Go through the material below and copy each line where the word "Policy" appears.

§ **Record excerpts**:
· · · ·

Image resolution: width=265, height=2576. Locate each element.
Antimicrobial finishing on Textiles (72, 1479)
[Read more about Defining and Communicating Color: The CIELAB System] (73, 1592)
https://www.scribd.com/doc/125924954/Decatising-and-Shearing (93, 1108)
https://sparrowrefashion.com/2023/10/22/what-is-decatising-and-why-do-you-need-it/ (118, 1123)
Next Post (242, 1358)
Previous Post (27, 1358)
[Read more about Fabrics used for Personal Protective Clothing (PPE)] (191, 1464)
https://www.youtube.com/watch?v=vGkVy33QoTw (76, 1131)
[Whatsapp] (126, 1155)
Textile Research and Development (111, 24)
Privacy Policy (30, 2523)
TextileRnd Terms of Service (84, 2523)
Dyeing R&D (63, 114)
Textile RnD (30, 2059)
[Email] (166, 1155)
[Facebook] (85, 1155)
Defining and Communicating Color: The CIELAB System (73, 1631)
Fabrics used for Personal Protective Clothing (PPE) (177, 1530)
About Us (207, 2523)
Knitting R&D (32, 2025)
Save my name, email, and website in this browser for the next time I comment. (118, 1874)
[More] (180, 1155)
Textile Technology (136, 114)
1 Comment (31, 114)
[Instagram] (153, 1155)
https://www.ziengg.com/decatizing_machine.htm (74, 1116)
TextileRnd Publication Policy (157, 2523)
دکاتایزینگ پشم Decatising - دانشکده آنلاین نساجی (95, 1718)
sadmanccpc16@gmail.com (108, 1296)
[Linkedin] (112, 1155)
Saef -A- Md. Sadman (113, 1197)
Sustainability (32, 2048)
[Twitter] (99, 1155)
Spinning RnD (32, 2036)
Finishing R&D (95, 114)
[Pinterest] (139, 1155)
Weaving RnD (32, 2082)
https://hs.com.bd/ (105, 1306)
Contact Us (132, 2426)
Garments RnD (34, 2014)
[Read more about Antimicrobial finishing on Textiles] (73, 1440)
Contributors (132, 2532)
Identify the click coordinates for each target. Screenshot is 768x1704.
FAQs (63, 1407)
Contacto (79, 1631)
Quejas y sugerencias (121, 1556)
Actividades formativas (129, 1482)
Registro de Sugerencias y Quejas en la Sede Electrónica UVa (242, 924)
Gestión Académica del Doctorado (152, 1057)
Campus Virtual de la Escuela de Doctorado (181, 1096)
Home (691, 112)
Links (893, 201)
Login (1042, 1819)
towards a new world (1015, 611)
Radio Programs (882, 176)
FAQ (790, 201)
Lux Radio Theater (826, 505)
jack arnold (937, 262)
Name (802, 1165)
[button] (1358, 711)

· · · ·

§ **Response to the exercise**:
Privacy Policy (30, 2523)
TextileRnd Publication Policy (157, 2523)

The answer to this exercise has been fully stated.